(Fred Weinberg/The Penny Press) – A few weeks ago, in our sister publication, the Elko Independent, we ran a lengthy piece detailing the history of the contentious relationship between Elko County and the United States Forest Service.
It paints an ugly picture.
Forest rangers, it seems, are the ultimate in Federal Government employees. “I’m from the government and I’m here to help you.”
Only, in many cases where Elko County is concerned, it’s “I’m from the government and you’d better think of what I’m doing as ‘help,’ and you better like it because what I say goes.”
The current ranger, Gar Abbas, wants to close hundreds of miles of roads and has been playing footsie with the Elko County Commission about his true intentions. He’s the latest in a chain of rangers who have been run off by the locals for being arrogant and unyielding.
The citizens of Elko County—indeed, of all of rural Nevada—have been very effective in the face of the Forest Service’s jihad over the years, but they’ve been fighting so long that nobody has ever really asked a very basic question.
What is driving this insane set of policies where the Federal Government unilaterally decides to come to rural Nevada and tell us how to live?
All political power is derived from the people.
And it would seem that if you want to stop the Federal Government from implementing stupid and dangerous policies that directly affect the lives and livelihoods of the people living in the area, then you elect a president with the understanding that he will put a stop to this nonsense.
This nonsense would be stopped dead in its tracks if the next Secretary of Agriculture were someone who would appoint a director of the Forest Service with instructions that part of the job of Forest Ranger is to be respected and liked by the people who lived in and near the lands he or she managed. And a Secretary of the Interior who appointed a Bureau of Land Management director with similar instructions.
Since Nevada is an early caucus and swing state, the eyes of Fox News Channel will be upon us for the next 13 months.
We will be hosting everybody from Mitt Romney to Herman Cain in our homes, our businesses and our lunch counters for the kind of retail politics where we can make those points very loudly.
Under the circumstances, they cannot afford to ignore us.
And we can be very effective because, frankly, Interior and Agriculture are secondary to the very big problems that our next president will have to face.
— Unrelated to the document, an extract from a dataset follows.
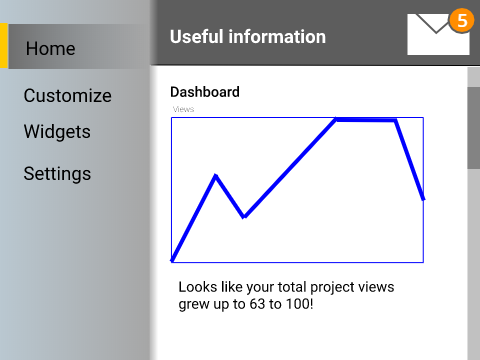Click the dip point on the views line
480x360 pixels.
pos(244,217)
If a new president wants his Agriculture and Interior Secretaries to perform in a certain way, all he has to is to give an order. There will be some blowback from some environmental groups, but not nearly as much as reforming the tax system will cause.
These issues are meat—red meat—and potatoes to us in the rural West, but not very sexy or even all that controversial anywhere else. It shouldn’t be a very big deal to tell a prospective president that if he wants our vote, we want Interior and Agriculture off our backs. And it shouldn’t be a very big deal to get any of them to pay attention because, frankly, the yuppie environmentalist vote from Pennsylvania isn’t going to them anyway.
The biggest problem with these issues is that nobody has ever really grabbed a Republican Presidential Candidate by his ear and made him listen to what we have to put up with.
If we communicate to them that this is a heart-attack serious issue to a large group of voters, then they have to pay attention, no matter how non-sexy it is nationally.
When they show up in Elko or Winnemucca or Battle Mountain or Ely, make Agriculture and Interior’s land use policies the first thing we talk about instead of the deficit or jobs. Then, explain how those policies are killing job creation. Then talk about the deficit.
It’s time we remembered that they need us a whole lot more than we need them.
Ask for a promise and, then, vote accordingly.